Dataset entries:

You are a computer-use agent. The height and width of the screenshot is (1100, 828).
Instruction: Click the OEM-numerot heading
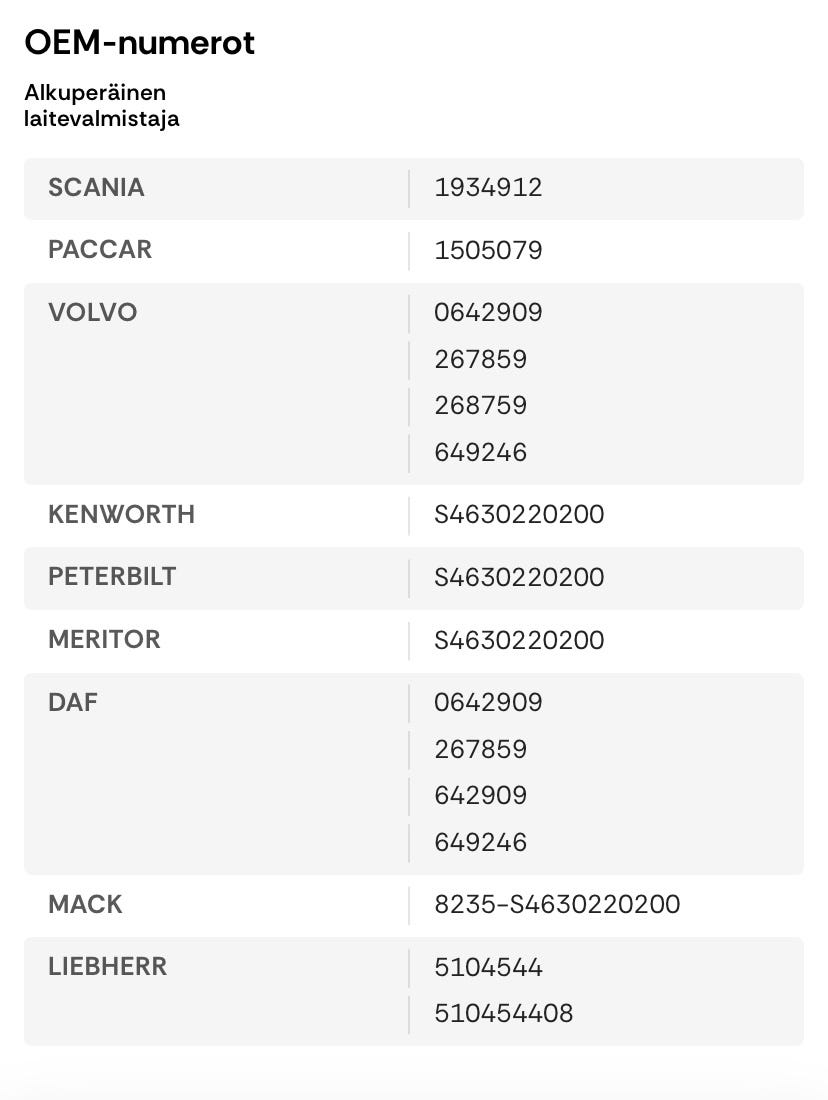point(139,43)
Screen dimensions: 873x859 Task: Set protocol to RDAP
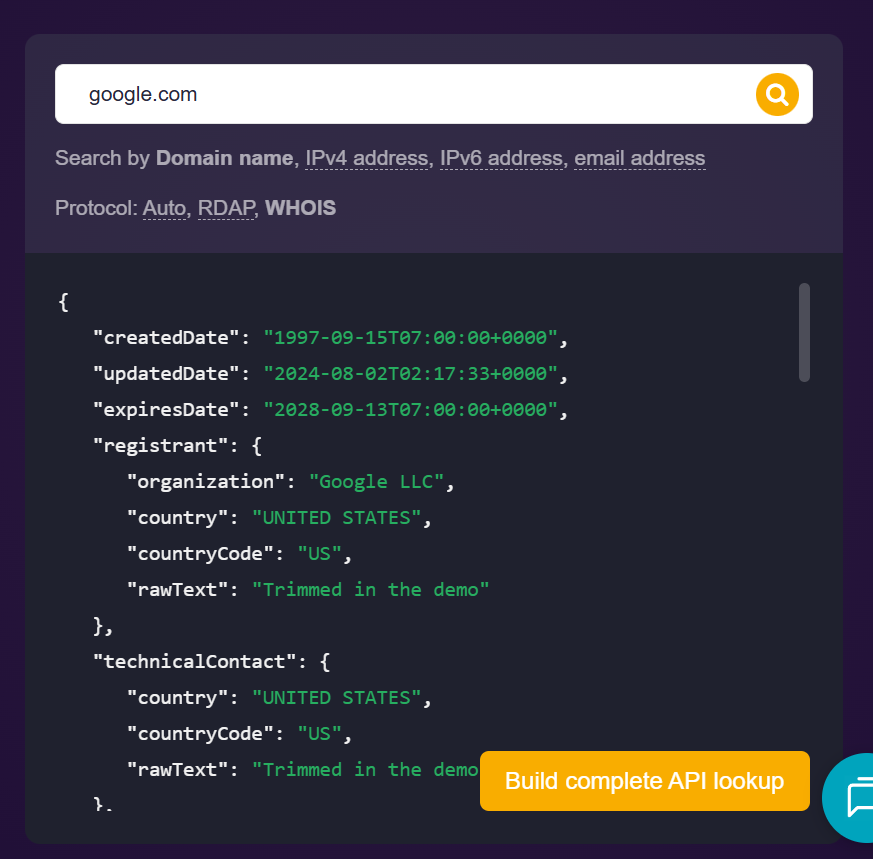click(x=226, y=208)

■ EXERCISE BRIEF
Without the pictures, repeat every record above exactly as written.

■ RESPONSE
You are a computer-use agent. The height and width of the screenshot is (1100, 828).
Instruction: Click the OEM-numerot heading
point(139,43)
Screen dimensions: 873x859 Task: Set protocol to RDAP
click(x=226, y=208)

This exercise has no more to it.